Recorded data:
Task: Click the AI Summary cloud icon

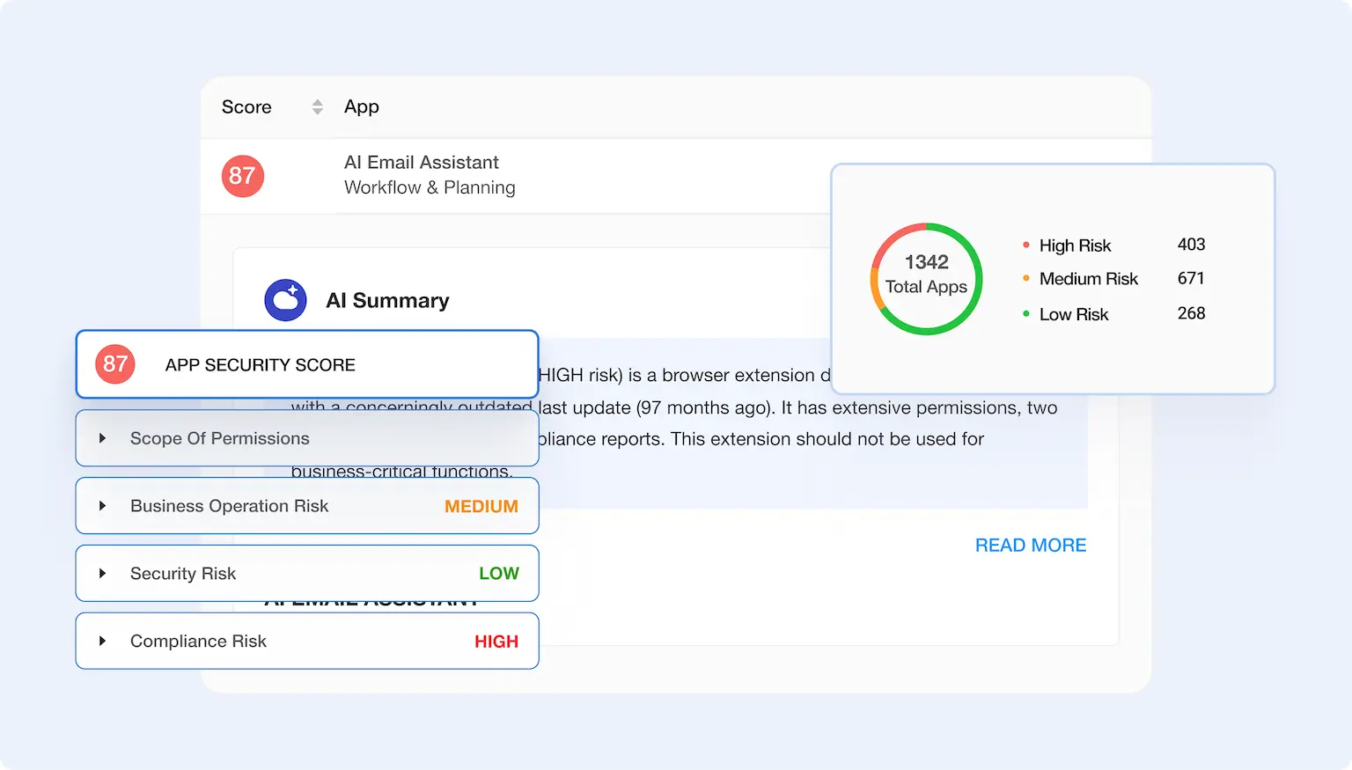Action: tap(285, 300)
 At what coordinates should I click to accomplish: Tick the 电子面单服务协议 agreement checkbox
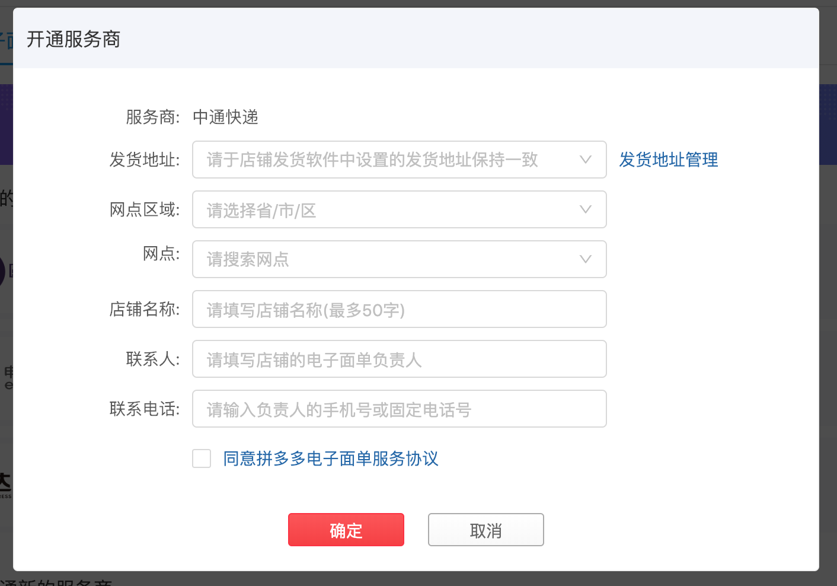[202, 458]
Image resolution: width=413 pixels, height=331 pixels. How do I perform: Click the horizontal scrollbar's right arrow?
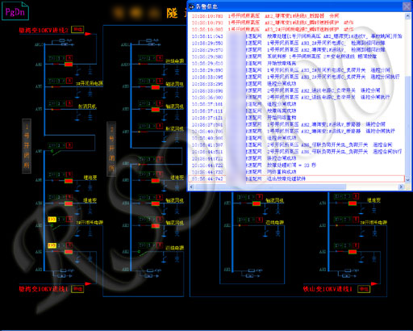click(x=401, y=186)
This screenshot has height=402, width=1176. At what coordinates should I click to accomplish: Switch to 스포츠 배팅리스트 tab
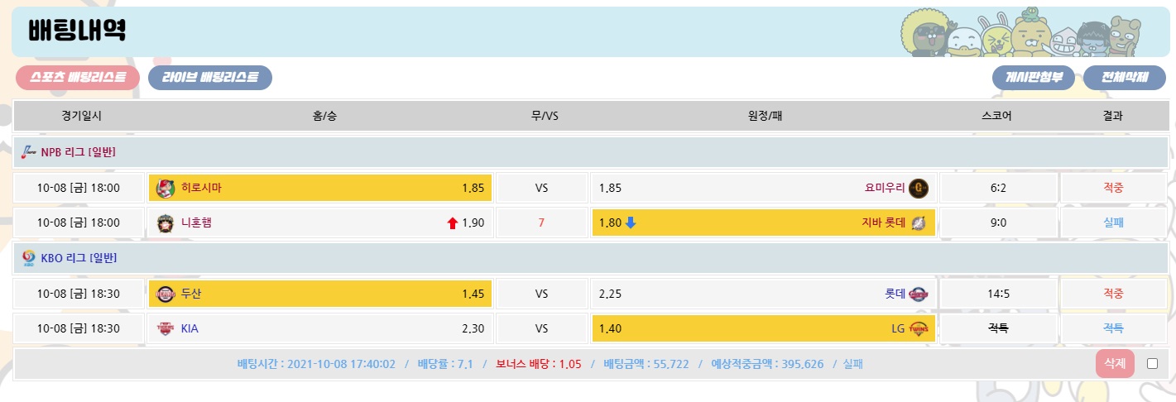coord(78,77)
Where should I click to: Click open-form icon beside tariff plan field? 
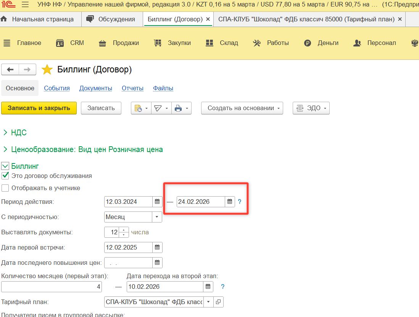pos(218,302)
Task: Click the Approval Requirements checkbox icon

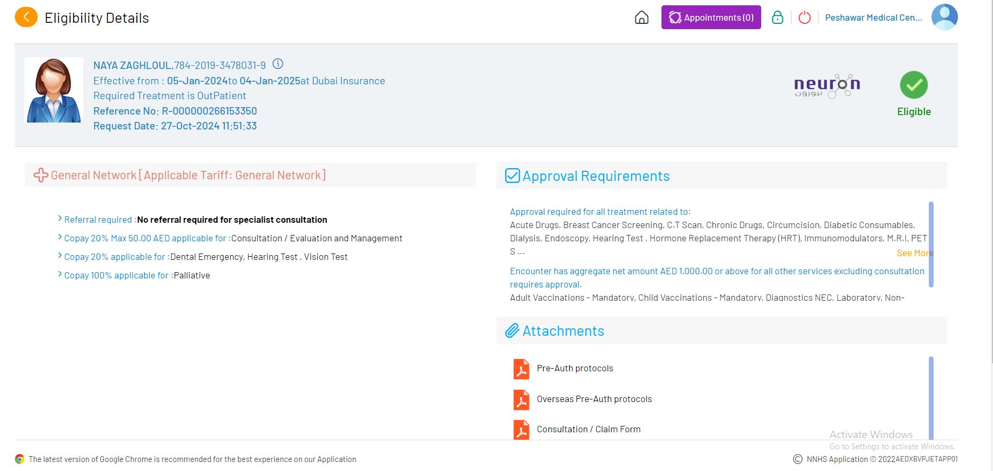Action: [x=512, y=176]
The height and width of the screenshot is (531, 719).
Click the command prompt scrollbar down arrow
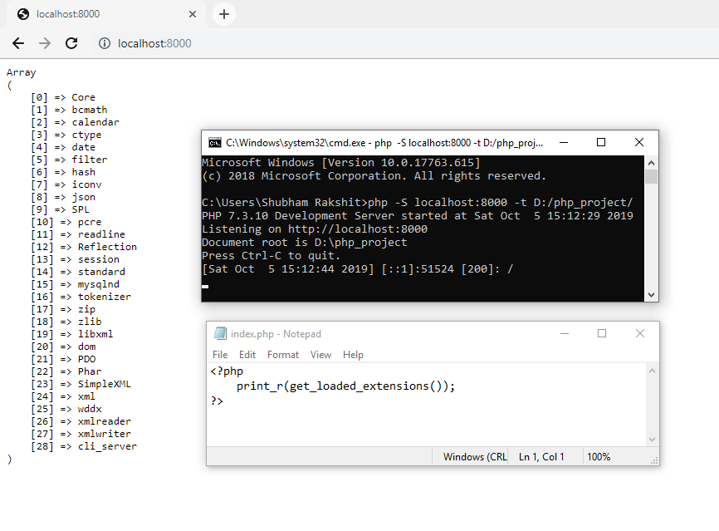pos(651,294)
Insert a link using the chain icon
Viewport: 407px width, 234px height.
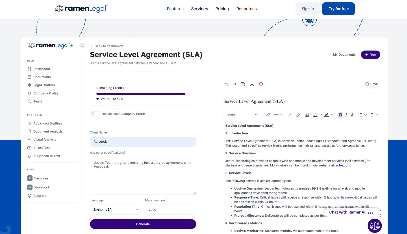click(298, 115)
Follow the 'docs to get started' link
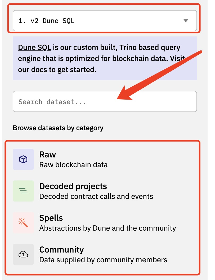 coord(62,70)
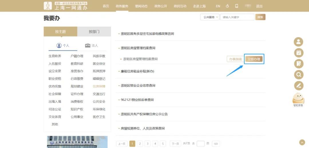The image size is (309, 148).
Task: Collapse 崇明区房屋管理档案查询 section
Action: point(138,48)
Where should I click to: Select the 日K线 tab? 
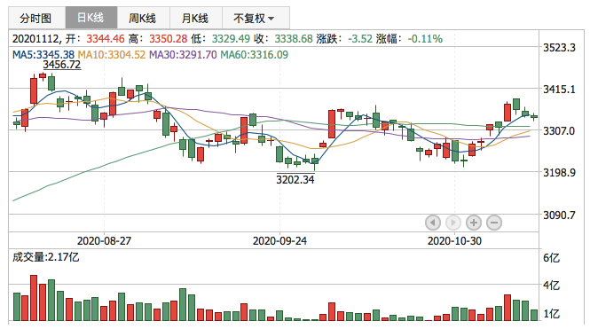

Task item: Wherever the listing shows a picture, omit it and output the rest exactly as given.

Your solution:
Task: Click the AI Summary cloud icon

Action: tap(285, 300)
 At what coordinates should I click to accomplish: Tick the 电子面单服务协议 agreement checkbox
[202, 458]
Image resolution: width=413 pixels, height=331 pixels. How do I perform: Click the horizontal scrollbar's right arrow?
click(x=401, y=186)
This screenshot has height=402, width=1176. At what coordinates should I click to accomplish: Switch to 스포츠 배팅리스트 tab
coord(78,77)
Where should I click to: Click open-form icon beside tariff plan field? 
pos(218,302)
Task: Click the Approval Requirements checkbox icon

Action: [x=512, y=176]
The height and width of the screenshot is (531, 719).
Click the command prompt scrollbar down arrow
pos(651,294)
Insert a link using the chain icon
Viewport: 407px width, 234px height.
click(298, 115)
Follow the 'docs to get started' link
 coord(62,70)
The image size is (309, 148).
Task: Collapse 崇明区房屋管理档案查询 section
Action: point(138,48)
Where should I click to: Select the 日K线 tab? 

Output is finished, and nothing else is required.